▶ What is being asked
Even if the data beneath seems repetitive, write it all out again exactly.

▶ Input records
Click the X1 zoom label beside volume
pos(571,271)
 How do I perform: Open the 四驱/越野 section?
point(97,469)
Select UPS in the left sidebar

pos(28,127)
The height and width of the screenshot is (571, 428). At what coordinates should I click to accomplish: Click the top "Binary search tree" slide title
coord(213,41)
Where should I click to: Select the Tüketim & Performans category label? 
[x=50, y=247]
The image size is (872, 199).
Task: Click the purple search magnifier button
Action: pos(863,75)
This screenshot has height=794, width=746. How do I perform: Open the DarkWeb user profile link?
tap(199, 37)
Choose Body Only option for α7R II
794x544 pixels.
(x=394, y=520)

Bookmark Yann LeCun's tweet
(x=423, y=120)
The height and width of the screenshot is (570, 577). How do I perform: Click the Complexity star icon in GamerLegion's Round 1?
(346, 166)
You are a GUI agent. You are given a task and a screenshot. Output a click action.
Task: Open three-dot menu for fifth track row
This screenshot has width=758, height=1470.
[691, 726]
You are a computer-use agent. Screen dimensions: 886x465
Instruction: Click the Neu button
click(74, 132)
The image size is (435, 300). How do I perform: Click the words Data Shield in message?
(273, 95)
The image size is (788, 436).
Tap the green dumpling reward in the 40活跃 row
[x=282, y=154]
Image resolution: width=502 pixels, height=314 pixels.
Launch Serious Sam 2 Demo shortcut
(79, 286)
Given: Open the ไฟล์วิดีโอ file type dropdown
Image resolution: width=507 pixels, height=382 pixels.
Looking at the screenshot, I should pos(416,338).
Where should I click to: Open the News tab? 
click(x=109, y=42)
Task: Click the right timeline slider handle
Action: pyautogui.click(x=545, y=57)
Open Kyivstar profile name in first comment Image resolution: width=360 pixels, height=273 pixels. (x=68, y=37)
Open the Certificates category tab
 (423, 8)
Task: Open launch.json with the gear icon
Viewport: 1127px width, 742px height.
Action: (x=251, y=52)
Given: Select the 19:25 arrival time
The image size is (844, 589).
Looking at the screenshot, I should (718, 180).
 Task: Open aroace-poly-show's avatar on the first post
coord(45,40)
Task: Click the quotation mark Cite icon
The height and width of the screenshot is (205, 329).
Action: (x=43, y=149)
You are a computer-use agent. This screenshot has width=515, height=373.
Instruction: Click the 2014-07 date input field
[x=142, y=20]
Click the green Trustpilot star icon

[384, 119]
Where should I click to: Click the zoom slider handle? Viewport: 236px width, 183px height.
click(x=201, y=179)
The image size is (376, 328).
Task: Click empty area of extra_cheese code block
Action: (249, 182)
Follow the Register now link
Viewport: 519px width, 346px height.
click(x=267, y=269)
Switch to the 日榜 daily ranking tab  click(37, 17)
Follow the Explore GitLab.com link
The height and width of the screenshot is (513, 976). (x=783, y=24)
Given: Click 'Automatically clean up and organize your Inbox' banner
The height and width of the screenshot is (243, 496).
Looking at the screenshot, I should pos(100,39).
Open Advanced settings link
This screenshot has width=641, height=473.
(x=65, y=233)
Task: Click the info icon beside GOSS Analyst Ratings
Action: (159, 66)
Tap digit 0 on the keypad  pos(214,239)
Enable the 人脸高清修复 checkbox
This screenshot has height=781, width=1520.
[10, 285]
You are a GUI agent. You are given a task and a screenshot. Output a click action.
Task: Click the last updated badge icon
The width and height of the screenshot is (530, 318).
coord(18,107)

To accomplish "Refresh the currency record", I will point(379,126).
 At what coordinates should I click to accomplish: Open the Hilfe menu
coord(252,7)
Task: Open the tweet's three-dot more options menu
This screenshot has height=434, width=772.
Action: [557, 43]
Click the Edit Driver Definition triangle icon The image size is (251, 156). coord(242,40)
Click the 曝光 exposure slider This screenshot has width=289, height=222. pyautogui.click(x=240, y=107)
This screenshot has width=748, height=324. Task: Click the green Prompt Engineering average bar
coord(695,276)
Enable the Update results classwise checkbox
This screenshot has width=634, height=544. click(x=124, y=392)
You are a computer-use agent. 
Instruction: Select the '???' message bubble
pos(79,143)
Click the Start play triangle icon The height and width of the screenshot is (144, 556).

▶ Task result
Click the X1 zoom label beside volume
pos(571,271)
 How do I perform: Open the 四驱/越野 section?
point(97,469)
Select UPS in the left sidebar

pos(28,127)
The height and width of the screenshot is (571, 428). At what coordinates should I click to accomplish: Click the top "Binary search tree" slide title
coord(213,41)
Where should I click to: Select the Tüketim & Performans category label? 
[x=50, y=247]
The image size is (872, 199).
Task: Click the purple search magnifier button
Action: pos(863,75)
This screenshot has height=794, width=746. How do I perform: Open the DarkWeb user profile link?
tap(199, 37)
Choose Body Only option for α7R II
794x544 pixels.
(x=394, y=520)

Bookmark Yann LeCun's tweet
(x=423, y=120)
The height and width of the screenshot is (570, 577). How do I perform: Click the Complexity star icon in GamerLegion's Round 1?
(346, 166)
You are a GUI agent. You are given a task and a screenshot. Output a click action.
Task: Open three-dot menu for fifth track row
This screenshot has width=758, height=1470.
[691, 726]
You are a computer-use agent. Screen dimensions: 886x465
Instruction: Click the Neu button
click(74, 132)
The image size is (435, 300). How do I perform: Click the words Data Shield in message?
(273, 95)
The image size is (788, 436).
Tap the green dumpling reward in the 40活跃 row
[x=282, y=154]
Image resolution: width=502 pixels, height=314 pixels.
Launch Serious Sam 2 Demo shortcut
(79, 286)
Given: Open the ไฟล์วิดีโอ file type dropdown
Image resolution: width=507 pixels, height=382 pixels.
Looking at the screenshot, I should pos(416,338).
Where should I click to: Open the News tab? 
click(x=109, y=42)
Task: Click the right timeline slider handle
Action: pyautogui.click(x=545, y=57)
Open Kyivstar profile name in first comment Image resolution: width=360 pixels, height=273 pixels. (x=68, y=37)
Open the Certificates category tab
 (423, 8)
Task: Open launch.json with the gear icon
Viewport: 1127px width, 742px height.
Action: (x=251, y=52)
Given: Select the 19:25 arrival time
The image size is (844, 589).
Looking at the screenshot, I should (718, 180).
 Task: Open aroace-poly-show's avatar on the first post
coord(45,40)
Task: Click the quotation mark Cite icon
The height and width of the screenshot is (205, 329).
Action: (x=43, y=149)
You are a computer-use agent. This screenshot has width=515, height=373.
Instruction: Click the 2014-07 date input field
[x=142, y=20]
Click the green Trustpilot star icon

[384, 119]
Where should I click to: Click the zoom slider handle? Viewport: 236px width, 183px height.
click(x=201, y=179)
The image size is (376, 328).
Task: Click empty area of extra_cheese code block
Action: (249, 182)
Follow the Register now link
Viewport: 519px width, 346px height.
click(x=267, y=269)
Switch to the 日榜 daily ranking tab  click(37, 17)
Follow the Explore GitLab.com link
The height and width of the screenshot is (513, 976). (x=783, y=24)
Given: Click 'Automatically clean up and organize your Inbox' banner
The height and width of the screenshot is (243, 496).
Looking at the screenshot, I should pos(100,39).
Open Advanced settings link
This screenshot has width=641, height=473.
(x=65, y=233)
Task: Click the info icon beside GOSS Analyst Ratings
Action: (159, 66)
Tap digit 0 on the keypad  pos(214,239)
Enable the 人脸高清修复 checkbox
This screenshot has height=781, width=1520.
[10, 285]
You are a GUI agent. You are given a task and a screenshot. Output a click action.
Task: Click the last updated badge icon
The width and height of the screenshot is (530, 318).
coord(18,107)

To accomplish "Refresh the currency record", I will point(379,126).
 At what coordinates should I click to accomplish: Open the Hilfe menu
coord(252,7)
Task: Open the tweet's three-dot more options menu
This screenshot has height=434, width=772.
Action: [557, 43]
Click the Edit Driver Definition triangle icon The image size is (251, 156). coord(242,40)
Click the 曝光 exposure slider This screenshot has width=289, height=222. pyautogui.click(x=240, y=107)
This screenshot has width=748, height=324. Task: Click the green Prompt Engineering average bar
coord(695,276)
Enable the Update results classwise checkbox
This screenshot has width=634, height=544. click(x=124, y=392)
You are a computer-use agent. 
Instruction: Select the '???' message bubble
pos(79,143)
Click the Start play triangle icon The height and width of the screenshot is (144, 556).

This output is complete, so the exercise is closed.